PyTorch Version	Number of shaders in MPS	Ops added
1.12	0
1.13	2	bitwise_ops and index.out
2.0	4	cross repeat and view)
2.1	9	unary_ops, histogram, renorm, binary_ops
2.2	11	gamma and bucketization
2.3	12	naive_matmul (to workaround crash)
2.4	13	quantized_mm
2.5	14	fused_adam

Pros:

Better code structure/readability
Eventually allows one to use shared headers (and implement something like TensorIterator)
Faster runtime (as compilation is done ahead of time) and perhaps better optimized compiled kernels

Cons:

Build process is a bit more complicated that it used to be
Need to maintain two codepath (as our CI builders only has DeveloperTools installed)

cc @albanD

pytorch-bot · 2024-10-22T20:32:23Z

🔗 Helpful Links

🧪 See artifacts and rendered test results at hud.pytorch.org/pr/138636

📄 Preview Python docs built from this PR
📄 Preview C++ docs built from this PR
❓ Need help or want to give feedback on the CI? Visit the bot commands wiki or our office hours

Note: Links to docs will display an error until the docs builds have been completed.

❌ 1 New Failure

As of commit 01db75e with merge base 5e4c8b6 ():

NEW FAILURE - The following job has failed:

linux-binary-manywheel / manywheel-py3_12-xpu-build / build (gh)
ModuleNotFoundError: No module named 'setuptools'

This comment was automatically generated by Dr.
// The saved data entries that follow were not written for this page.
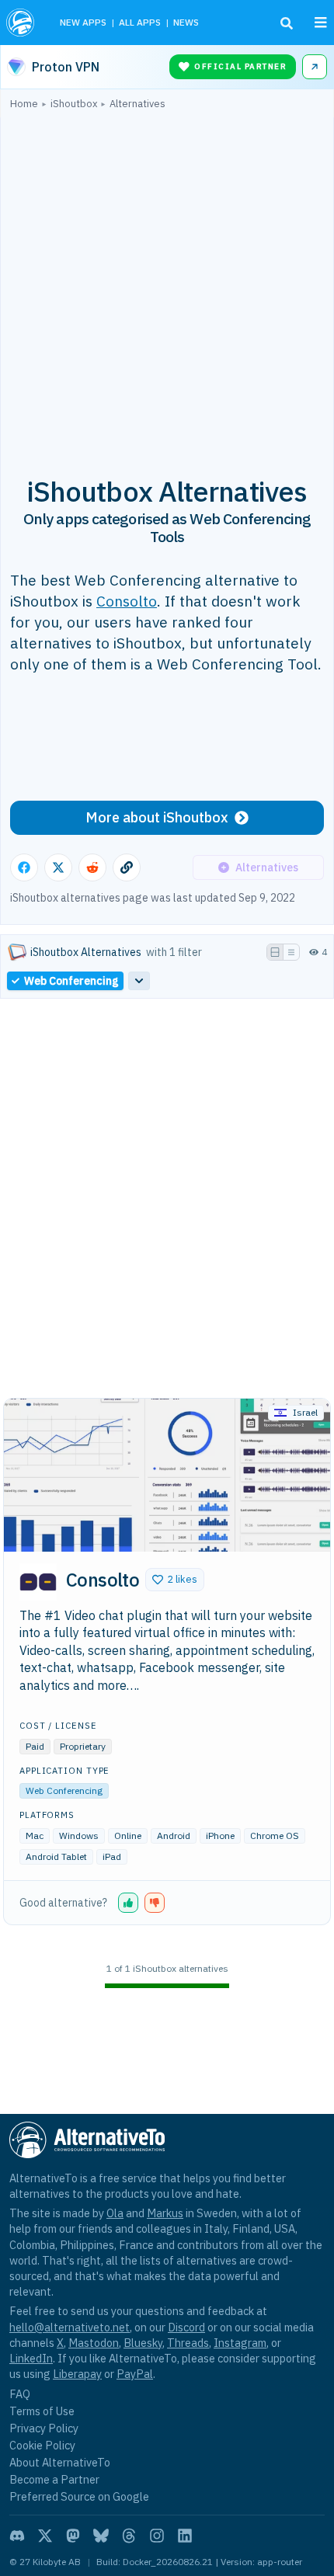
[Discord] (17, 2535)
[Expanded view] (275, 952)
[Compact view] (291, 952)
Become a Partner (54, 2479)
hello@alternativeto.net (69, 2327)
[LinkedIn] (185, 2535)
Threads (188, 2342)
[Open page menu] (321, 23)
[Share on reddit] (92, 867)
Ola (115, 2213)
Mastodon (93, 2342)
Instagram (240, 2342)
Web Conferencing (64, 1790)
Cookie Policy (42, 2445)
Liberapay (77, 2373)
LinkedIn (31, 2358)
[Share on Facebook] (24, 867)
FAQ (19, 2394)
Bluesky (143, 2342)
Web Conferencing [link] (71, 981)
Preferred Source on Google (79, 2496)
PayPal (135, 2373)
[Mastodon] (73, 2535)
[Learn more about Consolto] (38, 1582)
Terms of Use (42, 2411)
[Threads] (129, 2535)
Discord (186, 2327)
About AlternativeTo (59, 2462)
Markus (165, 2213)
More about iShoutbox (156, 817)
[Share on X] (58, 867)
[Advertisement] (167, 284)
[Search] (286, 23)
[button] (174, 1579)
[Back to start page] (22, 23)
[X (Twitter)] (45, 2535)
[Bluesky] (101, 2535)
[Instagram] (157, 2535)
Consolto (126, 600)
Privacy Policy (43, 2428)
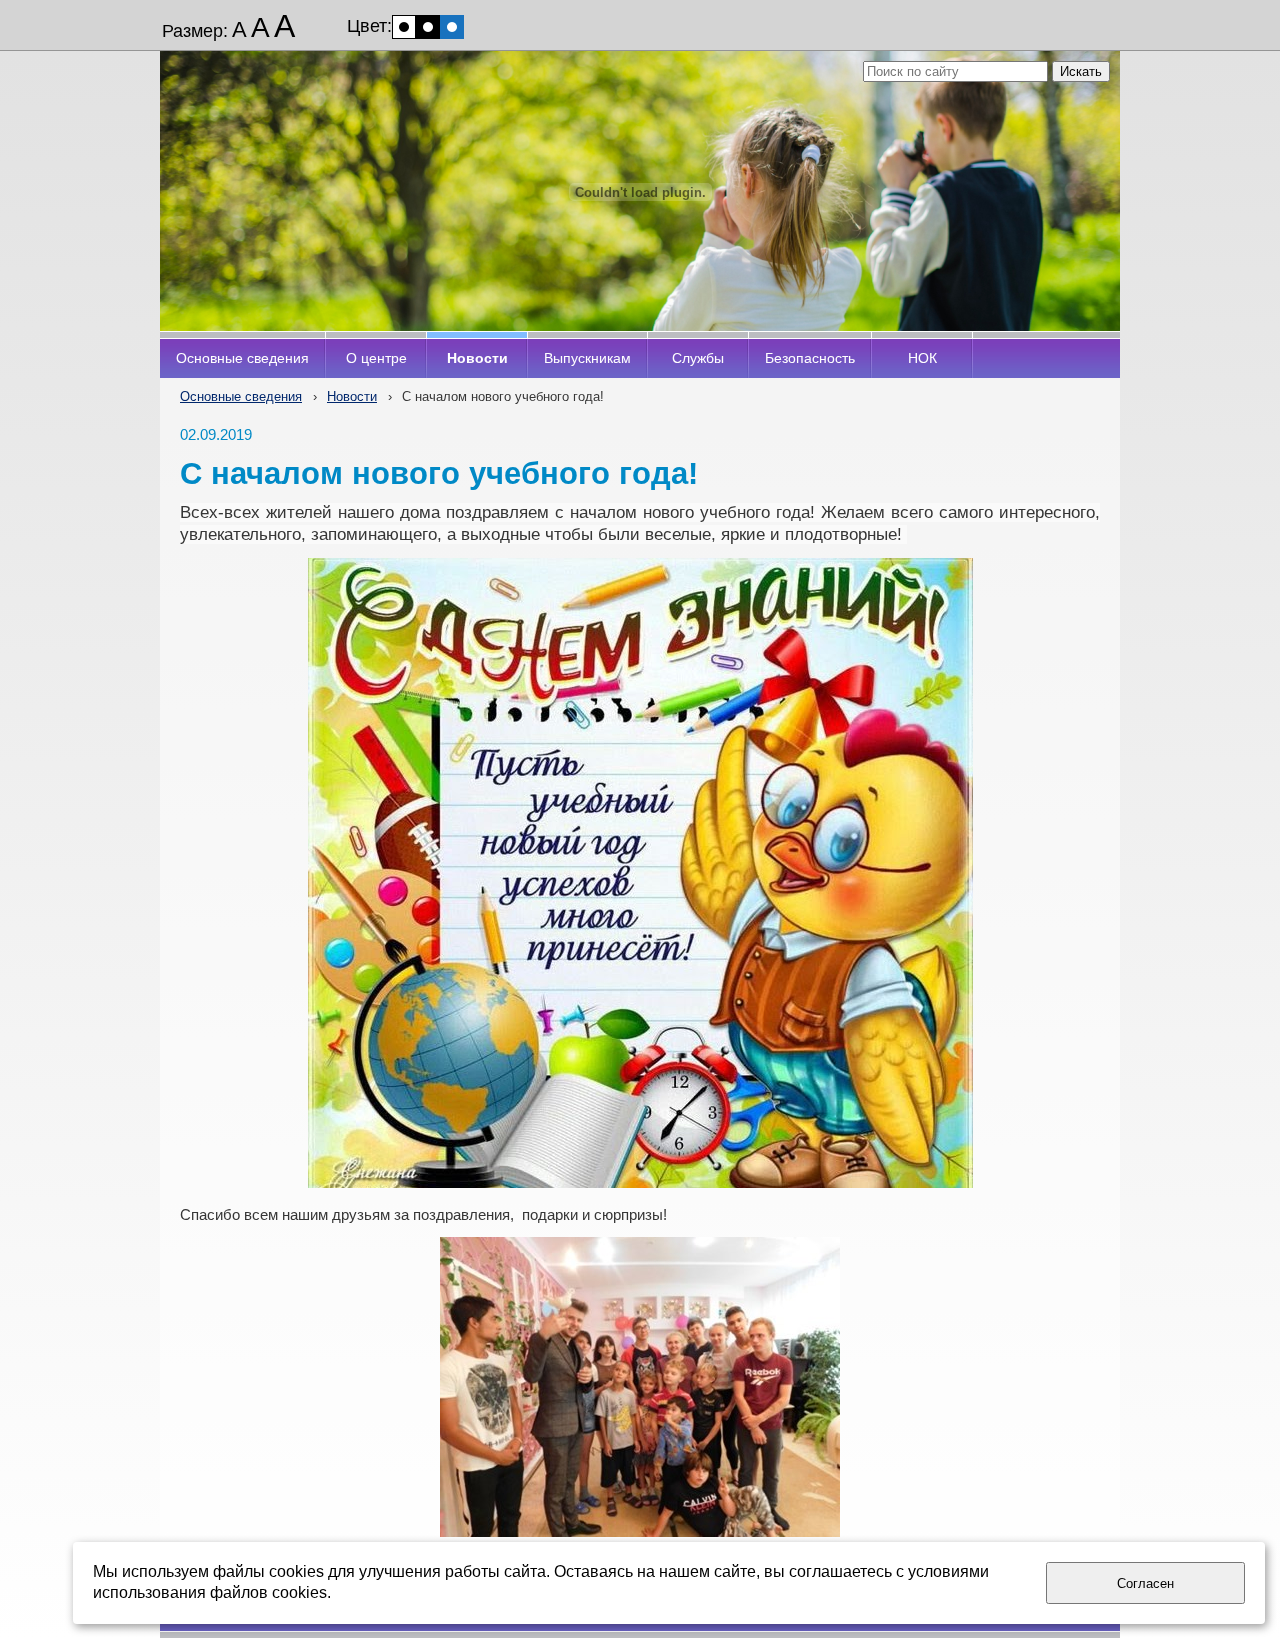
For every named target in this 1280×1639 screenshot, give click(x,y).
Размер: (195, 31)
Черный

CI and updates every 15 minutes.

qqaatw · 2024-10-24T01:21:21Z

Nice improvement! We rely on existing tests?

malfet · 2024-10-24T01:27:43Z

Nice improvement! We rely on existing tests?

Yes, existing tests should be sufficient, though I would need to figure out how to install Xcode on our runners, otherwise they'll have to use embedded codepath

manuelcandales · 2024-10-25T20:36:58Z

cmake/Metal.cmake

    return()
 endif()

+set(BFLOAT_METAL_CODE "


Why do we have metal code in the .cmake file? Can me move that inside some bfloat_utils.metal file?

This one is not a real kernels, it just checks if host can compile something, this is a pretty standard practice to embed trivial test code in .cmake files, see

pytorch/cmake/Modules/FindAVX.cmake

Lines 5 to 14 in 86b45bd

SET(AVX_CODE "

#include <immintrin.h>

int main()

{

__m256 a;

a = _mm256_set1_ps(0);

return 0;

}

")

for example

Pros: - Faster runtime/validation, allows one to use shared headers Cons: - Needs a bit of an build system work - Needs XCode rather just a CommandLineTools to make it work

malfet · 2024-11-01T21:45:37Z

@pytorchbot merge -f "Builds and tests are green"

pytorchmergebot · 2024-11-01T21:47:06Z

Merge started

Your change will be merged immediately since you used the force (-f) flag, bypassing any CI checks (ETA: 1-5 minutes). Please use -f as last resort and instead consider -i/--ignore-current to continue the merge ignoring current failures. This will allow currently pending tests to finish and report signal before the merge.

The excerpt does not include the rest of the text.